### TEXT BLOCK
____________

Is there any easy way (meaning not deploying a second virtual server) to differentiate "inside" users from "outside" users when using the APM ADFS Proxy feature ?

 

Regards,

 

NPO

 

Graham_Alderso1
F5 Employee
F5 Employee

NPolitis, no, not a simple way. It may be possible with some iRules but the official supported method would continue to be two virtual servers. This also provides you with troubleshooting flexibility you probably don't want to lose.

 

You can deploy them at the same destination IP address however, and use the source IP constraint on the VS page for the internal load balancing only virtual server, though. You'd constrain it to your internal network, e.g.: 10.0.0.0/8 instead of the default 0.0.0.0/0. You would need to make this source address adjustment manually, outside the iApp with strictness disabled.

 

Marvin
Cirrocumulus
Cirrocumulus

Hi graham, I am looking into similar implementation F5 as ADFS proxy using Azure MFA, the first time a deploy the iApp sugin v1.2.0r8 I get the following message ADFS Trust Establishment Failed: Failed to establish ADFS trust relationship on the virtual server /UAT/testADFS.app/testADFS_adfs_vs_443: Can't connect to ADFS. What does it exactly need to do? Connect to the ADFS server, authenticate and establish a secure connection?

 

Graham_Alderso1
F5 Employee
F5 Employee

Marvin, the primary ADFS server must be online and reachable to establish trust from the BIG-IP.

 

CEMIT2
Nimbostratus
Nimbostratus

Hi Graham, we also are having Marvin's issue both with RC8 via Official Deployment instructions and Manual implementation via this article (https://support.f5.com/kb/en-us/products/big-ip_apm/manuals/product/apm-third-party-integration-13-1...). We are on 13.1.1. We validated communication is occurring between the VIP and ADFS server, but still fails to establish trust. Validated no drops on firewall. We also went through Microsoft's Analyzer tool to validate our ADFS configuration. All pass. https://docs.microsoft.com/en-us/windows-server/identity/ad-fs/troubleshooting/ad-fs-diagnostics-ana...

 

Are there any other troubleshooting steps you can provide? Are there any non-OOB configuration steps taken on the ADFS server itself?

 

Graham_Alderso1
F5 Employee
F5 Employee

No changes needed at the ADFS server. Are you entering your username in the correct format and is it an admin? It should be entered as: mydomain\myadminuser

 

CEMIT2
Nimbostratus
Nimbostratus

Graham, thanks for the feedback. Yep, validated this again. We decrypted the traffic traffic between the VIP's VLAN Self-IP and our ADFS server, and the only traffic we see is the health checks.

____________

[Records from a data collection]
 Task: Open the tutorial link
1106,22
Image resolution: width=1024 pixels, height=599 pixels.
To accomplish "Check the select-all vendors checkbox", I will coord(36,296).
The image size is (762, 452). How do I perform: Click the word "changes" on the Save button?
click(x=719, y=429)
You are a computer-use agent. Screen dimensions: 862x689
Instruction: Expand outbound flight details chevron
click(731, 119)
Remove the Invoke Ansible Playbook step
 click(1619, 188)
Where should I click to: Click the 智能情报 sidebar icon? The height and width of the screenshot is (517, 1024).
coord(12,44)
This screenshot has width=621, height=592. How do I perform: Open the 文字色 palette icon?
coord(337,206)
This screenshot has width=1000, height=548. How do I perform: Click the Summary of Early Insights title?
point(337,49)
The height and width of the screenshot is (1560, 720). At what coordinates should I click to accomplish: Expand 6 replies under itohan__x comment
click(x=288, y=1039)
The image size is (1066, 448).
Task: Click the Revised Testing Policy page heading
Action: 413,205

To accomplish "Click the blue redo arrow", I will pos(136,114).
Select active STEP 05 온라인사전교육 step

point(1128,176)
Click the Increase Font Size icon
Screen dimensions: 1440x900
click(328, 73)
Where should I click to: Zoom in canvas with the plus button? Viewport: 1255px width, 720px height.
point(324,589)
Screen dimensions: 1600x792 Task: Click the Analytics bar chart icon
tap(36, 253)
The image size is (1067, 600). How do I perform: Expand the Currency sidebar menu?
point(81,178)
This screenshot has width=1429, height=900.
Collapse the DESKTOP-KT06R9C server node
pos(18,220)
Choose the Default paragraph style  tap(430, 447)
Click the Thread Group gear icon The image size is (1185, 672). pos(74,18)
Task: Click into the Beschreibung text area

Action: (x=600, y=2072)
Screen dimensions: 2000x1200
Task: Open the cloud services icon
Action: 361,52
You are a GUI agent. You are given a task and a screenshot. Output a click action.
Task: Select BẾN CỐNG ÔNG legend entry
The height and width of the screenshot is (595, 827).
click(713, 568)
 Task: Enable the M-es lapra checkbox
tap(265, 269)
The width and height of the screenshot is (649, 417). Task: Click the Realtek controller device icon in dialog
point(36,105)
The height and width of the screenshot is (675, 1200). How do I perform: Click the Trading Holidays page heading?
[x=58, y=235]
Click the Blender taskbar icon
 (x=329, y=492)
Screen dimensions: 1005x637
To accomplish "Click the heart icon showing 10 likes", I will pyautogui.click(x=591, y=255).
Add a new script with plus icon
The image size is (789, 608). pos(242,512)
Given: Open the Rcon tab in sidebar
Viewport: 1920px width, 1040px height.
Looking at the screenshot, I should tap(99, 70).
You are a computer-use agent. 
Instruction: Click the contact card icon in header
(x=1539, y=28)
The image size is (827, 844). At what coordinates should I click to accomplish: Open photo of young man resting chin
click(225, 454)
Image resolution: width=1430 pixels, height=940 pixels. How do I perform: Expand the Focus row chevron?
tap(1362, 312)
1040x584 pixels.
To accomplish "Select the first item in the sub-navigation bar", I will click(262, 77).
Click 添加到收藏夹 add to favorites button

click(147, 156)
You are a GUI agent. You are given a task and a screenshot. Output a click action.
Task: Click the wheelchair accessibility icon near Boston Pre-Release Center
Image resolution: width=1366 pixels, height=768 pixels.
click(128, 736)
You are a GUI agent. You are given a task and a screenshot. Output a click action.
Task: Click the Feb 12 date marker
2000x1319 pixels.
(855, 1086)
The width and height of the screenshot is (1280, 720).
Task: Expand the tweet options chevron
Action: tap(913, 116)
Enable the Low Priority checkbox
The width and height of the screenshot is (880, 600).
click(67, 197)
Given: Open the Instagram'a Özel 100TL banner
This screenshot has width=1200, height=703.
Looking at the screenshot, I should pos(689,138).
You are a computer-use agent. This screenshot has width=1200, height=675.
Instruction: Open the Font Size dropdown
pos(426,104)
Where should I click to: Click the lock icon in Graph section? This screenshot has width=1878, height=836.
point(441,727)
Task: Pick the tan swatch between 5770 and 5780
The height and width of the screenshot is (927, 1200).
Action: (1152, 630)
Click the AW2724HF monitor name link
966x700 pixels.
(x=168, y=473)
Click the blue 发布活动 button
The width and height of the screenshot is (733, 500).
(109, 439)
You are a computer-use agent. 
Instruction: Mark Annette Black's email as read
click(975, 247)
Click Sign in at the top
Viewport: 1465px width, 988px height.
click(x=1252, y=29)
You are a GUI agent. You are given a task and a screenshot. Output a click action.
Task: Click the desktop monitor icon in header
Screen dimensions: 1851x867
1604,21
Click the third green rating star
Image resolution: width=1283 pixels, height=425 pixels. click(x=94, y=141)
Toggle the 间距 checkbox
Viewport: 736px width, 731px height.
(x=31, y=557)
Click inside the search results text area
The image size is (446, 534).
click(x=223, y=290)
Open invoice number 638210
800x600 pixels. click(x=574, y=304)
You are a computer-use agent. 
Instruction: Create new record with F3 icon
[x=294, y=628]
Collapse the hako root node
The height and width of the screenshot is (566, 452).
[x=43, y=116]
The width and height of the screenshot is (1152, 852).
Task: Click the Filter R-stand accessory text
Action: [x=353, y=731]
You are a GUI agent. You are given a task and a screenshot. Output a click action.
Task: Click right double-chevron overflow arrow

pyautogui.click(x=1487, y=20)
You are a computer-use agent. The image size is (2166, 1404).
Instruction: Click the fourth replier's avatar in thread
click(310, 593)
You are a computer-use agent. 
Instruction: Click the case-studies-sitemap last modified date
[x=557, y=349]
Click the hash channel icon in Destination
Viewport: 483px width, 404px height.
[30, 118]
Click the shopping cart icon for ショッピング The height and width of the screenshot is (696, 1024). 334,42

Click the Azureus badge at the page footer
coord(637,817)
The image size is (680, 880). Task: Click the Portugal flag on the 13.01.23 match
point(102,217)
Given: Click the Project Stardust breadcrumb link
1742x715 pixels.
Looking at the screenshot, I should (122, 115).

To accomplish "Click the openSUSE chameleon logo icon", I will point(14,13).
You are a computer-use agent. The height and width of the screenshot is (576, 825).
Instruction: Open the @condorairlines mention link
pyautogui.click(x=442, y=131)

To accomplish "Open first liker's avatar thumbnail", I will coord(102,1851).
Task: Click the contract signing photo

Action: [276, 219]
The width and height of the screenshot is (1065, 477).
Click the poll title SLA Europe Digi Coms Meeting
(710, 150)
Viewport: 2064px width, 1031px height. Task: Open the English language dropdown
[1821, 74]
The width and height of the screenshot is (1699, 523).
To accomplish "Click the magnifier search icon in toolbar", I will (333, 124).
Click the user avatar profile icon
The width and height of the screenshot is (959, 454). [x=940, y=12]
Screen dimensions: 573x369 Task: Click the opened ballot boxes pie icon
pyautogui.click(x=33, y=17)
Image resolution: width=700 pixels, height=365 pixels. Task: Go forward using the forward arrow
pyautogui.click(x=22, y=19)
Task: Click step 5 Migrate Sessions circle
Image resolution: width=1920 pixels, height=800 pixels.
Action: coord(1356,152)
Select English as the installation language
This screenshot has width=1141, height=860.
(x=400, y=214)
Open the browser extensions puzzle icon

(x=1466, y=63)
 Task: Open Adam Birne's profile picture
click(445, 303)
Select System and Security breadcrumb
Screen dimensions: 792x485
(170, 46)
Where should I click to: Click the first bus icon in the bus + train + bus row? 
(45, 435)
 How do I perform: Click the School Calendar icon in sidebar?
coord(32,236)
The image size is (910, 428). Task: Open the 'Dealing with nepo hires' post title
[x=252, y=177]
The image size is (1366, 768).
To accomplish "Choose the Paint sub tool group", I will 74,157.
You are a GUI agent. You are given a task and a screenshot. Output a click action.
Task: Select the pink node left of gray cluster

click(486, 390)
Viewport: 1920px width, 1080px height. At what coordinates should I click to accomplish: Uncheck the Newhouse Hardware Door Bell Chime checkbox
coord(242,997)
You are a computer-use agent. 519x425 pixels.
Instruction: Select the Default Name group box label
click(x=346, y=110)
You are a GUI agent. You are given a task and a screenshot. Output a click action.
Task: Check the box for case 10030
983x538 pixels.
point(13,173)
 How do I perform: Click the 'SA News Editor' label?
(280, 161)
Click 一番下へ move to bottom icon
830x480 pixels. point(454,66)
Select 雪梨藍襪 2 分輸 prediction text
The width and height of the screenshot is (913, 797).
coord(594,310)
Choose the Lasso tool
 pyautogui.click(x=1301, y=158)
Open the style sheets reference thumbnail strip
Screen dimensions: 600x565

____________

### EXERCISES
[1] Reproduce the ADFS proxy thread from "Hi graham, I" to "a secure connection?".
[2] In the ADFS proxy thread, what must be online and reachable for the BIG-IP to establish trust?
[3] Pick up the ADFS proxy thread after its last sentence and continue it.

### SOLVED PROBLEMS
[1]
Hi graham, I am looking into similar implementation F5 as ADFS proxy using Azure MFA, the first time a deploy the iApp sugin v1.2.0r8 I get the following message ADFS Trust Establishment Failed: Failed to establish ADFS trust relationship on the virtual server /UAT/testADFS.app/testADFS_adfs_vs_443: Can't connect to ADFS. What does it exactly need to do? Connect to the ADFS server, authenticate and establish a secure connection?

[2] The primary ADFS server.

[3]
Any more information you can provide on how the Virtual Server builds trust would be helpful.

 

Is there any reason why building trust wouldn't work on a standby node?

 

Also, maybe you can suggest for future Release Candidates for this iApp template, they include an error for incorrect credentials apart from the connectivity, I'm sure what you just mentioned has gotten others before.

 

Thanks again.

 

Marvin
Cirrocumulus
Cirrocumulus

Ok Graham, I was just looking into the contents and how it is deployed and I currently dont have any connection to the ADFS server so that is normal. Is the Iapp compatible with BIg IP 14.1 and are there improvements of the ADFS integration with this new version or is version 13.1 still the recommended version?

 

Graham_Alderso1
F5 Employee
F5 Employee

CEMIT2, I'd suggest that you check the APM logs under /var/log/apm to see what the error message is. As far as building from a standby node, I haven't tried that. If you're trying that today, perhaps try from the active node. For more recent development of the template we've moved to the new Guided Configuration, which you'll see on your box under Access once upgraded to the latest release of 13.1 or later.

 

Graham_Alderso1
F5 Employee
F5 Employee

Marvin,

 

Yes, the iApp is compatible and you can continue using it. However, as noted in the comment directly above, new development is now focused on enhancing the Guided Configuration process for deploying ADFS Proxy instead of the iApp. You'll find that it asks similar questions, but in a more "guided" fashion.

 

As far as which version, you'll have the same set of capabilities for ADFS Proxy specifically on 13.1 or 14.1, but obviously other many features have advanced significantly in 14.1 and I'd highly recommend checking it out.

 

Micha
Nimbostratus
Nimbostratus

Hi Graham, i have an question about the "these are your claims page" is this an default page on the adfs server? or how can i created it?

 

CEMIT2
Nimbostratus
Nimbostratus

Hi Graham, We fixed it. It seems you cannot build ADFS proxy trust from a Standby node.

 

There was not any information in the logs or deployment documentation that indicated the trust must be built on the active node. No traffic apart from the health checks were triggered from the Standby Node. This is why I had asked the question specifically, if building trust would be impacted from Standby.

 

It would be fair to say many businesses work in the way of applying changes to a Standby Node, and making that node active, then syncing on success or returning back to Standby in failure.

 

If you could add specific errors for this scenario, or add this requirement to the documentation, I think this would resolve plenty of other client's issues.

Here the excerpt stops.